21Dr. Hosseini’s report dated December 16, 2020 also indicates that the Applicant was independent with her personal care and had resumed her housekeeping and caregiving tasks, but needed assistance with outdoor maintenance. She had not resumed participation in some of her social or recreational activities, such as dancing and Zumba classes. She had resumed driving, but less frequently. She was staying home most of the time, due to the COVID-19 restrictions.
22Given the Applicant’s described level of function, I am not satisfied that her pain caused a functional impairment. Although she required assistance with outdoor chores and engaged in some pacing techniques for tasks that required prolonged standing, this does not rise to a level to find that the Applicant suffered from an ongoing functional impairment due to pain.
23Further, I find that the Applicant has not met the criteria for a chronic pain condition, as outlined in the the AMA Guides. The Applicant has not provided any prescription summaries, nor any evidence that she is dependent on prescription drugs or other substances. She is not excessively dependent on healthcare providers, spouse, or family and exhibited no secondary deconditioning due to disuse or failure to restore pre-accident function. The Applicant continued to perform her pre-accident caregiving and housekeeping tasks, and there was no compelling evidence of any psychological injury.
24Considering the totality of the evidence with respect to the Applicant’s function, I find that she does not suffer from a chronic pain condition that would constitute and injury that is not included in the minor injury definition of the Schedule.
25Having found that the Applicant sustained a minor injury as a result of the accident, it follows that she is not entitled to the disputed treatment and assessment plans as they propose goods and services that fall outside of the MIG and the $3,500.00 funding limit for a minor injury.

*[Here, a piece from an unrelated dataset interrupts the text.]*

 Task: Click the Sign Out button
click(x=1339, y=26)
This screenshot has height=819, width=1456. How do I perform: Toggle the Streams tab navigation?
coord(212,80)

26Likewise, interest is only payable on overdue payment of benefits pursuant to s. 51 of the Schedule. Having found that the Applicant is not entitled to the disputed treatment plans, no payments are overdue, and thus no interest is payable.
CONCLUSION
27I find that the Applicant sustained a minor injury as defined in s. 3 of the Schedule.
28She is not entitled to the remaining treatment and assessment plans in dispute because they proposed goods and services that fall outside the MIG and the $3,500.00 funding limit.
29No interest is payable as there are no benefits owing.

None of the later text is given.